§ TEXT PASSAGE
Over the past three years, as part of the Bank’s Fragility, Conflict and Violence (FCV) Group, I have worked with more than a dozen countries, helping them in the early stages of recovery. However, recent experiences have highlighted the need to ensure that these assessments lead to meaningful change in insecure and politically challenged environments.

To better respond to the needs of a country in crisis and improve the Bank Group’s work in such situations, the RPBA team, part of the Bank’s Fragility, Conflict and Violence Group, commissioned a review of peacebuilding exercises undertaken by the Bank, EU and UN. The review aimed to inform our assessments and help us strengthen the process.  Here’s what we learned:

Engagement and consultations are as important as the outcome
Recovery and peace building is complicated and delicate and certainly not an overnight process.  But governments and even donors tend to expect ‘quick wins’.  Addressing this notion emerges as one of the review’s key recommendations. Allowing a process to run its course can be frustrating and slow, but the benefits of putting mechanisms, structures and systems in place facilitates smoother implementation and coordination. Sensitive topics such as decentralization, political reforms and demobilization are covered by the RPBA and these can lead to disagreements on the approach and process. Complex peace processes require focus on relationships, not only on technical knowledge and data.  For instance, a year-long assessment of Cameroon’s peace process engaged a variety of stakeholders and focused on a common storyline for peacebuilding. By taking the time needed, the government was able to use the information gathered to change their own understanding about the real drivers of the crisis. This led to more ownership and understanding amongst the different stakeholders: civil society, elected representatives, private sector, government officials, donors and others.

§ GIVEN DATA
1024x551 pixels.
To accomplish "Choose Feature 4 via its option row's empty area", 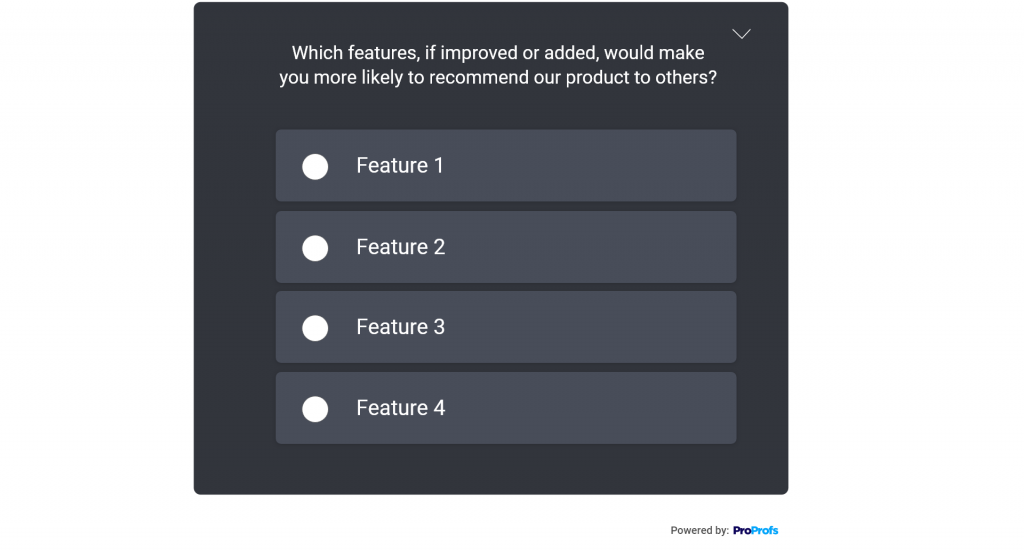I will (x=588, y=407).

--

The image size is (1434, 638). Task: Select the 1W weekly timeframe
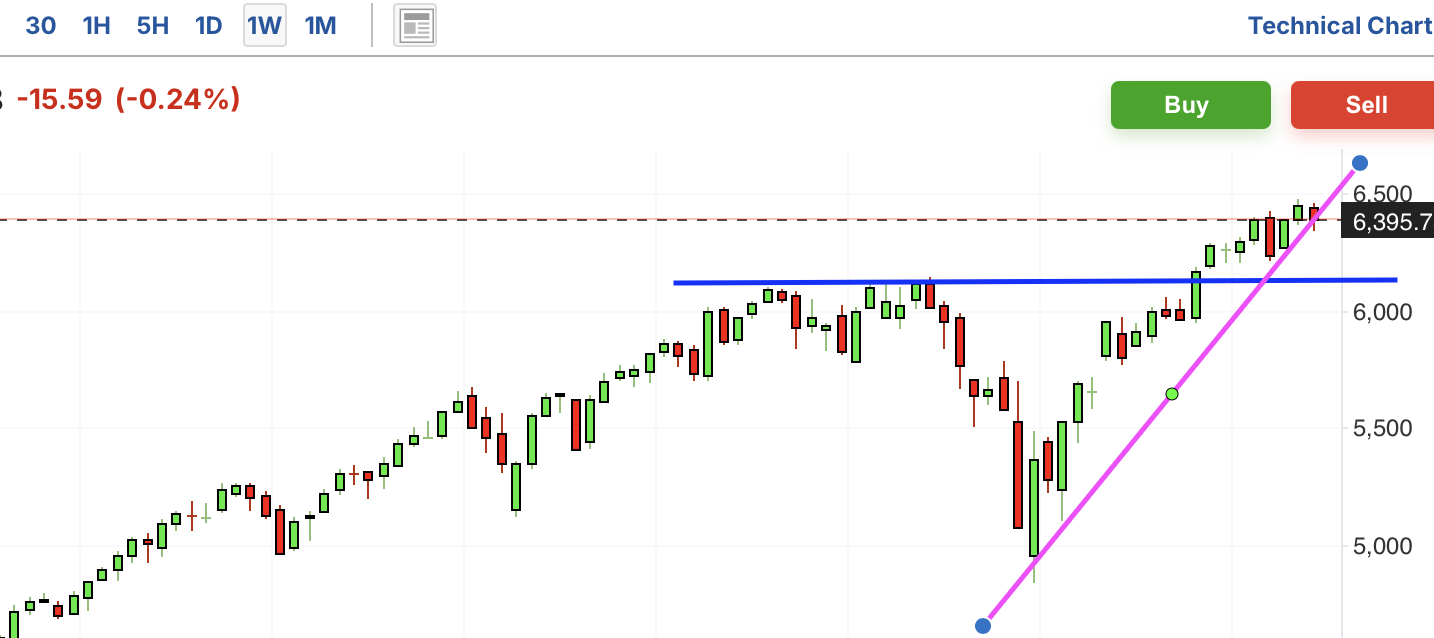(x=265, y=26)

§ INSTRUCTION
Continue the passage on lessons from the peacebuilding review from where it stops.

§ EXERCISE ANSWER
Focus on implementation
Actions speak louder than words. Rather than rushing an assessment, we should focus more time and energy on developing realistic ways and means of implementing the recommendations of the assessments as a part of the recovery process.  For example, in Nigeria, where complex federal, state and local governance exist, it took seven months for the assessment process to begin, largely because we needed the government to create a way to engage both federal and state government officials. Taking this time, however, allowed the government and its international partners to carefully prioritize the country’s needs at the local, state and national level, which helped lead to longer-term stabilization.
Forge and develop partnerships
Finally, we also need to recognize the benefits of partnerships and view them positively. Mali is a good example. Under the aegis of the Joint Evaluation Mission for Northern Mali (MIEC), a Bank Group partnership with the United Nations Department of Peace-Keeping Operations (UN DPKO), the team was able to bring together the national and international development and security communities for a more comprehensive understanding of Mali’s ongoing crisis and offer recommendations for peacebuilding by linking security with development. This example has set a precedent for future collaboration in crisis situations. The lesson: Peacebuilding must take into account multiple actors and partnerships.

We hope that the review will inform your work. It certainly has and continues to inform ours.